Soon, six other students were overcome, crying that their chests and legs hurt as their faces twisted into what Kitamura described as “the death stares of the soldiers who had died in the cave.”
Thankfully, Okinawans have a rich history with spirits. The spirits were appeased not with a dramatic confrontation, but with a quiet ritual. Incense was burned, and a priest promised to offer annual prayers for the soldiers’ spirits, which calmed the restless spirits.
Possession in Hokkaido

A married Ainu couple, taken in 1937.
In the north, the Ainu speak of kamuy—spirit-beings. They are present in animals, rivers, fire, weather and the tools of daily life. Life goes well when humans honor those powers. But when they don’t, sickness, frenzy and madness are read as a spirit’s grip.
During the smallpox waves of the 18th and 19th centuries, Ainu communities referred to the disease as pakor-kamuy. The arrival of this smallpox deity demanded propitiation as much as medical treatment.

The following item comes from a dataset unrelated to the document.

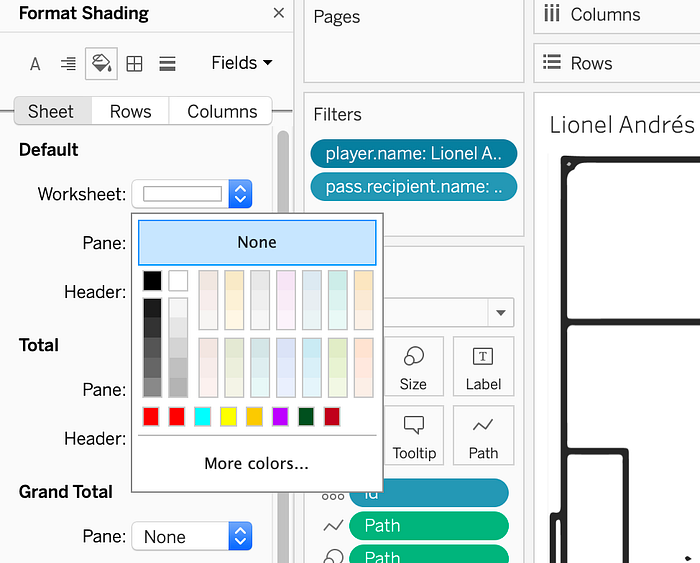Viewport: 700px width, 563px height.
Task: Open the Borders format icon
Action: [134, 64]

John Batchelor, an Anglican missionary who lived among Ainu communities in Hokkaido from 1877 to 194, recorded an account of a chiitasare (literally a person changed). He described the victim in hysteria in the mountains:
“Unless such a person be caught and thus treated, he will tear up all his clothes and wander about stark naked. He will sleep outdoors and, in the end, die of starvation.”
He also wrote down the cure they used: cut the skin just enough to bleed, lash the body with a spray of acanthopanax (a local thorny shrub), then lead the sufferer into the river until, as they told it, the spirit “stormed off in great anger.”

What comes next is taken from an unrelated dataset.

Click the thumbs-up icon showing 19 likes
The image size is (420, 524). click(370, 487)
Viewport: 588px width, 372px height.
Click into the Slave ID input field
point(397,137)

Like Christian theology, the serpent, too, has a place in the Ainu’s spiritual beliefs. Much like their biblical version, evil snakes have a fondness for women. Bachelor describes them:
“Having a special spite against women, they will bewitch them and drive them mad if they get the opportunity.” He later clarifies that men are afraid to kill snakes because their evil spirits will “enter the heart of the slayer.”
The Changing Face of Exorcism in Japan

Demons dancing at Nagata Shrine.
Today, cases once called “possession” may get labels like trauma or psychosis. Still, many people in Japan seek purification at shrines. Priests sprinkle salt, ring bells and recite norito (Shinto prayers) to cleanse what you can’t see.
The goal isn’t to combat a demon. It’s appeasement and purification. Cool the trouble. Settle the spirit. Restore order. In Shinto, harae (ritual purification) cleans a person, place or object. Oharae (Great Purification) purifies an entire community.
Mountain ascetics in Shugendo (a mountain Shinto tradition) use tougher methods. Misogi (cold-water cleansing), fasting and chanted mantras push the intruder out. Some rites add goma (a fire offering) to seal the work.

A shrine preparing Oharae.
And there’s more. Every February, Japan celebrates Setsubun, a festival designed to ward off misfortune and the spirits that bring it. Tsuina is an ancient demon-chasing ceremony where priests shoot arrows and strike drums to banish disease and disaster. And, at the end of summer’s Obon, Toro Nagashi sees families release glowing paper lanterns down rivers to guide ancestral spirits back to the other world.
Across regions, the core idea remains the same: restore harmony and respect the dead. These rites endure because they offer a quiet way to finish unfinished business.